PROVIDED TEXT:
--
Regarding the 2-3 weeks for carbonation; I hadn't considered this aspect and now I'm curious:
a. Ought I bottle/carbonate a few weeks before I crack it open (to let the fermentation process continue)? Or,
b. Should I bottle earlier? Is there such a thing as too long of a fermentation for mead? I had a friend tell me that it changes to vinegar, but I've read elsewhere that longer is better...???​
Thanks for your help!
DD
The typical recommended procedure is to ferment your mead until it's done. Any bottle or bucket is OK for that - I know a guy who uses plastic trash cans and makes award winning mead. This takes about a month, depending on yeast, temperature, and protocol (nutrient schedule). When your hydrometer says the primary ferment is done, rack to clean vessels and allow the mead to clear. This can take another month or even more, and you want to minimize head space as Bernard mentioned. I always use glass for this, since I'm usually going to age the mead a while too. But I also have a Better Bottle PET carboy and have had no issues aging in that.
--
QUESTIONS ON THE MATERIAL:
1 – According to the mead discussion, what does the time needed for fermentation depend on? List each factor.
2 – Print the part of the mead discussion between "Regarding the 2-3" and "for your help!", inclusive, with no changes.

DATA:
--
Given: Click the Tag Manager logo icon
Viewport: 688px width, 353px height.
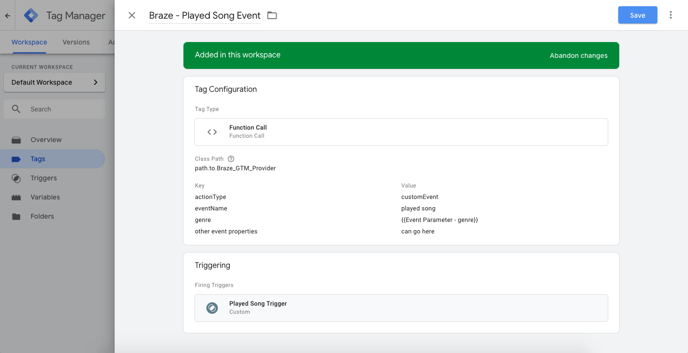Looking at the screenshot, I should pyautogui.click(x=31, y=15).
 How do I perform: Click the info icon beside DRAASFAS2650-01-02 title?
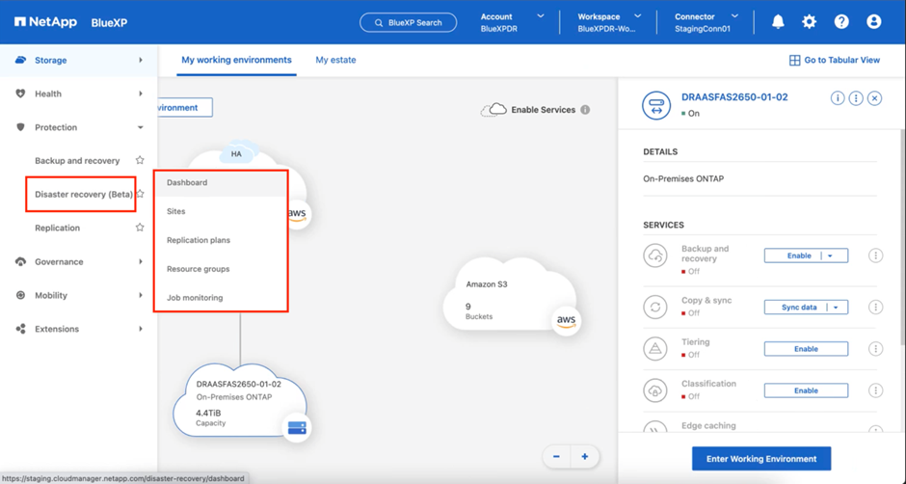(x=838, y=98)
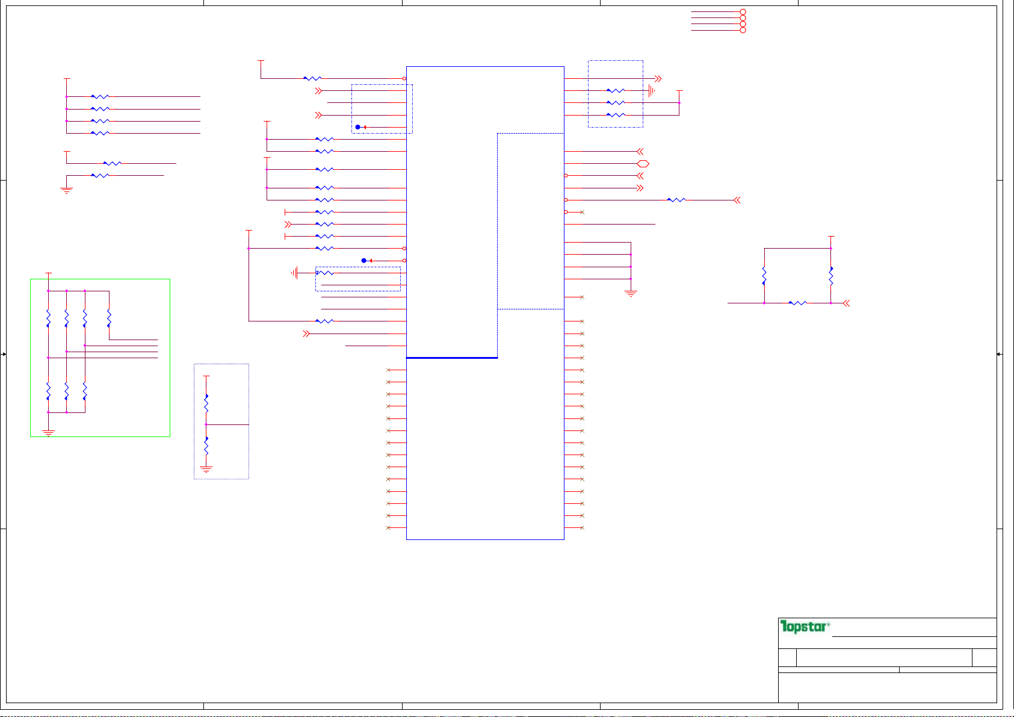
--
TASK RESPONSES:
1 –
- Yeast
- Temperature
- Protocol (nutrient schedule)

2 –
Regarding the 2-3 weeks for carbonation; I hadn't considered this aspect and now I'm curious:
a. Ought I bottle/carbonate a few weeks before I crack it open (to let the fermentation process continue)? Or,
b. Should I bottle earlier? Is there such a thing as too long of a fermentation for mead? I had a friend tell me that it changes to vinegar, but I've read elsewhere that longer is better...???​
Thanks for your help!